───── Dataset excerpts
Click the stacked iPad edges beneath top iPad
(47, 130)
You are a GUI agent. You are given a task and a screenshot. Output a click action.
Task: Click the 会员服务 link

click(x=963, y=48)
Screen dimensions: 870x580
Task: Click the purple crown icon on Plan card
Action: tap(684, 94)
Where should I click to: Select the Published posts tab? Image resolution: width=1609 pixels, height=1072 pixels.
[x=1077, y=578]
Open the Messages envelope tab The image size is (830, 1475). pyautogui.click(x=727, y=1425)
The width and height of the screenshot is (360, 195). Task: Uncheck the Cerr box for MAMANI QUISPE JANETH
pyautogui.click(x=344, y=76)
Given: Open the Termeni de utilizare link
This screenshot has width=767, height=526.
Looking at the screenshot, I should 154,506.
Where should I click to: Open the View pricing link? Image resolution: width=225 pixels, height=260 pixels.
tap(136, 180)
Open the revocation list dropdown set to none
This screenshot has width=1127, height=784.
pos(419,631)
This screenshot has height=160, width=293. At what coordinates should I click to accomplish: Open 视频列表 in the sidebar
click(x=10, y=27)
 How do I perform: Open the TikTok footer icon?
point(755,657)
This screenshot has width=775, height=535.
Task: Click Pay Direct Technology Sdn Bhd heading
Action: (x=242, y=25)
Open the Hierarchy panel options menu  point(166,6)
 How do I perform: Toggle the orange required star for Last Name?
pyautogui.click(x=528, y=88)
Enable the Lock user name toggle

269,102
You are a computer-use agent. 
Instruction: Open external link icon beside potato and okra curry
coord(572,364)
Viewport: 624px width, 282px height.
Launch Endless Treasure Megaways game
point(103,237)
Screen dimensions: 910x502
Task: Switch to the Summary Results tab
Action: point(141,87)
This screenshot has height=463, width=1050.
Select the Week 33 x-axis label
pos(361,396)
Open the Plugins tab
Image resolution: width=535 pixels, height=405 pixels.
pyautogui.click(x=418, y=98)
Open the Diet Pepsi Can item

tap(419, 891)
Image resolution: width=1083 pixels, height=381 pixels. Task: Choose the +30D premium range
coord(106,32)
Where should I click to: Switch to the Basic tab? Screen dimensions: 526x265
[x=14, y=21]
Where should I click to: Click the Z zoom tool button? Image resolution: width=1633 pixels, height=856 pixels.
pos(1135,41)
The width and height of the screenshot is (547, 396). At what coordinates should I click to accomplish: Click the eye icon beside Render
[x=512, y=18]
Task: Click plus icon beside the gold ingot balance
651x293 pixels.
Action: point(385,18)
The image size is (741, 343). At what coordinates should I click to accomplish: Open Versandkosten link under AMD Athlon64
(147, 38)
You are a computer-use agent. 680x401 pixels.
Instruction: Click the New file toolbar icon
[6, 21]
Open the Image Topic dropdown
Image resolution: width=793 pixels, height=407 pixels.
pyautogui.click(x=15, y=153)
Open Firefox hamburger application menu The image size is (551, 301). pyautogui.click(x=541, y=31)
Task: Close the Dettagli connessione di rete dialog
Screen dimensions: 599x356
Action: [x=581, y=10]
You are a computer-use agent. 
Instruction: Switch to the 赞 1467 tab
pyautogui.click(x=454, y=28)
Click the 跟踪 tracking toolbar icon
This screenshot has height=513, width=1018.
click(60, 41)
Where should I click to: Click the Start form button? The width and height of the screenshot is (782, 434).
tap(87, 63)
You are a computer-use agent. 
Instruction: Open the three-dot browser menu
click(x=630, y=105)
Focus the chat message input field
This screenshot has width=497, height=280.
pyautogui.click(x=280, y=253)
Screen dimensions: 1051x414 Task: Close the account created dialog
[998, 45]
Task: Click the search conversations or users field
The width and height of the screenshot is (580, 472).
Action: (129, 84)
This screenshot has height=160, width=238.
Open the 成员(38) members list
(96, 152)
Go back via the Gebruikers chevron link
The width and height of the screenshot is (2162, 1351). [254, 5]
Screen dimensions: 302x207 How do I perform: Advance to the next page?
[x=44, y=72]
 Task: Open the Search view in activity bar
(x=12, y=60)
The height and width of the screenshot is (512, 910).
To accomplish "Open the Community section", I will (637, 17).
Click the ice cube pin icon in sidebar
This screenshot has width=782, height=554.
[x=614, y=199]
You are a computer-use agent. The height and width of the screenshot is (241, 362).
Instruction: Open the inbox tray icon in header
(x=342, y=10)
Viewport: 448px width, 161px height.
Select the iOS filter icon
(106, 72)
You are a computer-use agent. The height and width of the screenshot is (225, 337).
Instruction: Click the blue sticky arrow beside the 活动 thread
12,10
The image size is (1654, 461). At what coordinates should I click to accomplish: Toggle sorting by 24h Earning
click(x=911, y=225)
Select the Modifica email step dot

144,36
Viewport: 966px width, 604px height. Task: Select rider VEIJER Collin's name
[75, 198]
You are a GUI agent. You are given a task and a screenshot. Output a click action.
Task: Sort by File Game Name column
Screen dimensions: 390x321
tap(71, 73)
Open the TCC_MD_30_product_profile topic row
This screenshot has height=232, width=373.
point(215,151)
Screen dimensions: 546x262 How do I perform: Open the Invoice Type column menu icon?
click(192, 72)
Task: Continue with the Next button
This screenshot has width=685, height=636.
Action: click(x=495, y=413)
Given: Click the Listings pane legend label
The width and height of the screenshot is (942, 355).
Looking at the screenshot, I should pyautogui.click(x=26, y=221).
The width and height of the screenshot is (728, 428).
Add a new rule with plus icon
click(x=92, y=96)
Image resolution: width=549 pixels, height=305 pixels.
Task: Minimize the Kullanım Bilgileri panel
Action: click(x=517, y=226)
──────────
Problem description:
Set every line of the listing down word for word.

Exercise output:
Click the stacked iPad edges beneath top iPad
(47, 130)
You are a GUI agent. You are given a task and a screenshot. Output a click action.
Task: Click the 会员服务 link

click(x=963, y=48)
Screen dimensions: 870x580
Task: Click the purple crown icon on Plan card
Action: tap(684, 94)
Where should I click to: Select the Published posts tab? Image resolution: width=1609 pixels, height=1072 pixels.
[x=1077, y=578]
Open the Messages envelope tab The image size is (830, 1475). pyautogui.click(x=727, y=1425)
The width and height of the screenshot is (360, 195). Task: Uncheck the Cerr box for MAMANI QUISPE JANETH
pyautogui.click(x=344, y=76)
Given: Open the Termeni de utilizare link
This screenshot has width=767, height=526.
Looking at the screenshot, I should 154,506.
Where should I click to: Open the View pricing link? Image resolution: width=225 pixels, height=260 pixels.
tap(136, 180)
Open the revocation list dropdown set to none
This screenshot has width=1127, height=784.
pos(419,631)
This screenshot has height=160, width=293. At what coordinates should I click to accomplish: Open 视频列表 in the sidebar
click(x=10, y=27)
 How do I perform: Open the TikTok footer icon?
point(755,657)
This screenshot has width=775, height=535.
Task: Click Pay Direct Technology Sdn Bhd heading
Action: (x=242, y=25)
Open the Hierarchy panel options menu  point(166,6)
 How do I perform: Toggle the orange required star for Last Name?
pyautogui.click(x=528, y=88)
Enable the Lock user name toggle

269,102
You are a computer-use agent. 
Instruction: Open external link icon beside potato and okra curry
coord(572,364)
Viewport: 624px width, 282px height.
Launch Endless Treasure Megaways game
point(103,237)
Screen dimensions: 910x502
Task: Switch to the Summary Results tab
Action: point(141,87)
This screenshot has height=463, width=1050.
Select the Week 33 x-axis label
pos(361,396)
Open the Plugins tab
Image resolution: width=535 pixels, height=405 pixels.
pyautogui.click(x=418, y=98)
Open the Diet Pepsi Can item

tap(419, 891)
Image resolution: width=1083 pixels, height=381 pixels. Task: Choose the +30D premium range
coord(106,32)
Where should I click to: Switch to the Basic tab? Screen dimensions: 526x265
[x=14, y=21]
Where should I click to: Click the Z zoom tool button? Image resolution: width=1633 pixels, height=856 pixels.
pos(1135,41)
The width and height of the screenshot is (547, 396). At what coordinates should I click to accomplish: Click the eye icon beside Render
[x=512, y=18]
Task: Click plus icon beside the gold ingot balance
651x293 pixels.
Action: point(385,18)
The image size is (741, 343). At what coordinates should I click to accomplish: Open Versandkosten link under AMD Athlon64
(147, 38)
You are a computer-use agent. 680x401 pixels.
Instruction: Click the New file toolbar icon
[6, 21]
Open the Image Topic dropdown
Image resolution: width=793 pixels, height=407 pixels.
pyautogui.click(x=15, y=153)
Open Firefox hamburger application menu The image size is (551, 301). pyautogui.click(x=541, y=31)
Task: Close the Dettagli connessione di rete dialog
Screen dimensions: 599x356
Action: [x=581, y=10]
You are a computer-use agent. 
Instruction: Switch to the 赞 1467 tab
pyautogui.click(x=454, y=28)
Click the 跟踪 tracking toolbar icon
This screenshot has height=513, width=1018.
click(60, 41)
Where should I click to: Click the Start form button? The width and height of the screenshot is (782, 434).
tap(87, 63)
You are a computer-use agent. 
Instruction: Open the three-dot browser menu
click(x=630, y=105)
Focus the chat message input field
This screenshot has width=497, height=280.
pyautogui.click(x=280, y=253)
Screen dimensions: 1051x414 Task: Close the account created dialog
[998, 45]
Task: Click the search conversations or users field
The width and height of the screenshot is (580, 472).
Action: (129, 84)
This screenshot has height=160, width=238.
Open the 成员(38) members list
(96, 152)
Go back via the Gebruikers chevron link
The width and height of the screenshot is (2162, 1351). [254, 5]
Screen dimensions: 302x207 How do I perform: Advance to the next page?
[x=44, y=72]
 Task: Open the Search view in activity bar
(x=12, y=60)
The height and width of the screenshot is (512, 910).
To accomplish "Open the Community section", I will (637, 17).
Click the ice cube pin icon in sidebar
This screenshot has width=782, height=554.
[x=614, y=199]
You are a computer-use agent. The height and width of the screenshot is (241, 362).
Instruction: Open the inbox tray icon in header
(x=342, y=10)
Viewport: 448px width, 161px height.
Select the iOS filter icon
(106, 72)
You are a computer-use agent. The height and width of the screenshot is (225, 337).
Instruction: Click the blue sticky arrow beside the 活动 thread
12,10
The image size is (1654, 461). At what coordinates should I click to accomplish: Toggle sorting by 24h Earning
click(x=911, y=225)
Select the Modifica email step dot

144,36
Viewport: 966px width, 604px height. Task: Select rider VEIJER Collin's name
[75, 198]
You are a GUI agent. You are given a task and a screenshot. Output a click action.
Task: Sort by File Game Name column
Screen dimensions: 390x321
tap(71, 73)
Open the TCC_MD_30_product_profile topic row
This screenshot has height=232, width=373.
point(215,151)
Screen dimensions: 546x262 How do I perform: Open the Invoice Type column menu icon?
click(192, 72)
Task: Continue with the Next button
This screenshot has width=685, height=636.
Action: click(x=495, y=413)
Given: Click the Listings pane legend label
The width and height of the screenshot is (942, 355).
Looking at the screenshot, I should pyautogui.click(x=26, y=221).
The width and height of the screenshot is (728, 428).
Add a new rule with plus icon
click(x=92, y=96)
Image resolution: width=549 pixels, height=305 pixels.
Task: Minimize the Kullanım Bilgileri panel
Action: click(x=517, y=226)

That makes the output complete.